Out-of-town retailing, whether through mega malls or retail parks, has been the focus of retailers’ expansion for the past two decades. But the balance is starting to shift.

The woes of those retail parks restricted to selling bulky goods such as furniture have been well documented. But, according to Marks & Spencer chief executive Sir Stuart Rose, rising fuel costs are hitting the out-of-town shopping centres too.

Giant regional shopping centres such as Bluewater and the Trafford Centre rely on drawing shoppers from huge catchment areas to sustain them. But it stands to reason that at a time when it costs a fortune to fill up the car, shoppers will be reluctant to drive long distances, particularly as the chances are that they won’t have as much to spend when they arrive.

On the same day that Rose spoke, Bluewater issued a press release claiming that its “specialty sales” (sic) were up 3.3 per cent in May. Apparently fashion sales were up 10 per cent and jewellery sales up 15 per cent on last year.

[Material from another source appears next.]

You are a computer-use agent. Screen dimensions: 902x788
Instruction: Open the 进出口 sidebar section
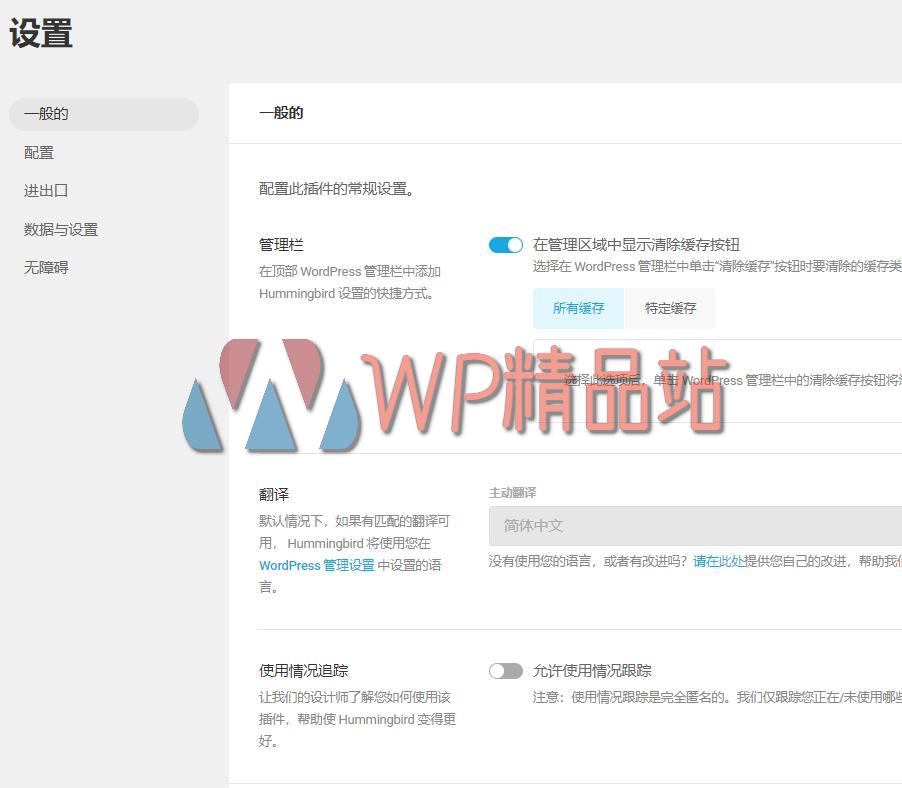pos(45,190)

But most people in retail who aren’t familiar with this new concept of “specialty sales” will probably take more heed of John Lewis reporting sales down 7.6 per cent last week and 5.4 per cent so far this financial year in its Bluewater store.

The Bluewaters, Meadowhalls, Trafford Centres and Metro Centres of this world are great developments and have created environments that have transformed shopping in the UK. But they can’t buck the market and for the time being at least mega trips to mega malls are going to be out of fashion.

Values will be hit and landlords will have to take some pain. The question is whether they will have the foresightedness to work with their tenants through the downturn, not against them.